Would you output the whole listing below, exactly as it reads?
[Start of Attachment]
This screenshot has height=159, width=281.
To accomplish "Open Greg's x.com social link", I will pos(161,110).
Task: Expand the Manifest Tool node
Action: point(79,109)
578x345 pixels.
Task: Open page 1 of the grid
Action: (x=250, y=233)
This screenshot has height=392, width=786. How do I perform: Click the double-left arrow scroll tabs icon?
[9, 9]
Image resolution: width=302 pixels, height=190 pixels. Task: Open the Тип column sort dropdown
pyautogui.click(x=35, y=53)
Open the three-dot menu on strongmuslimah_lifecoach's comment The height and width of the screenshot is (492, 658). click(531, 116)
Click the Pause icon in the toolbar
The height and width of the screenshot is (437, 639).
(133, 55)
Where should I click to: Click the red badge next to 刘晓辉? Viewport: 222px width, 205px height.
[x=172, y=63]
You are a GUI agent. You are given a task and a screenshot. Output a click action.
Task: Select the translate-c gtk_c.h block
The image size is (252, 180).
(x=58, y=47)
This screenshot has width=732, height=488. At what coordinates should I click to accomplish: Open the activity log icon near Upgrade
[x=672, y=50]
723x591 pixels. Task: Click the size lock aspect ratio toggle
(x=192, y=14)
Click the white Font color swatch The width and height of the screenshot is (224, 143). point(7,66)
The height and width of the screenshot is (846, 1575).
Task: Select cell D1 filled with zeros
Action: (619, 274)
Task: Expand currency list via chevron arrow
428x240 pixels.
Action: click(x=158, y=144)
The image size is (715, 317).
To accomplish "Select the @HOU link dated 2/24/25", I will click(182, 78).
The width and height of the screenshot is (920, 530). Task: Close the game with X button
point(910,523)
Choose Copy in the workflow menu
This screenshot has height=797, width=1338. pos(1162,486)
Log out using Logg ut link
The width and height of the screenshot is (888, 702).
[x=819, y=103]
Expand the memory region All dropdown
[End of Attachment]
### RESULT OF THIS EXERCISE
This screenshot has height=159, width=281.
To accomplish "Open Greg's x.com social link", I will pos(161,110).
Task: Expand the Manifest Tool node
Action: point(79,109)
578x345 pixels.
Task: Open page 1 of the grid
Action: (x=250, y=233)
This screenshot has height=392, width=786. How do I perform: Click the double-left arrow scroll tabs icon?
[9, 9]
Image resolution: width=302 pixels, height=190 pixels. Task: Open the Тип column sort dropdown
pyautogui.click(x=35, y=53)
Open the three-dot menu on strongmuslimah_lifecoach's comment The height and width of the screenshot is (492, 658). click(531, 116)
Click the Pause icon in the toolbar
The height and width of the screenshot is (437, 639).
(133, 55)
Where should I click to: Click the red badge next to 刘晓辉? Viewport: 222px width, 205px height.
[x=172, y=63]
You are a GUI agent. You are given a task and a screenshot. Output a click action.
Task: Select the translate-c gtk_c.h block
The image size is (252, 180).
(x=58, y=47)
This screenshot has width=732, height=488. At what coordinates should I click to accomplish: Open the activity log icon near Upgrade
[x=672, y=50]
723x591 pixels. Task: Click the size lock aspect ratio toggle
(x=192, y=14)
Click the white Font color swatch The width and height of the screenshot is (224, 143). point(7,66)
The height and width of the screenshot is (846, 1575).
Task: Select cell D1 filled with zeros
Action: (619, 274)
Task: Expand currency list via chevron arrow
428x240 pixels.
Action: click(x=158, y=144)
The image size is (715, 317).
To accomplish "Select the @HOU link dated 2/24/25", I will click(182, 78).
The width and height of the screenshot is (920, 530). Task: Close the game with X button
point(910,523)
Choose Copy in the workflow menu
This screenshot has height=797, width=1338. pos(1162,486)
Log out using Logg ut link
The width and height of the screenshot is (888, 702).
[x=819, y=103]
Expand the memory region All dropdown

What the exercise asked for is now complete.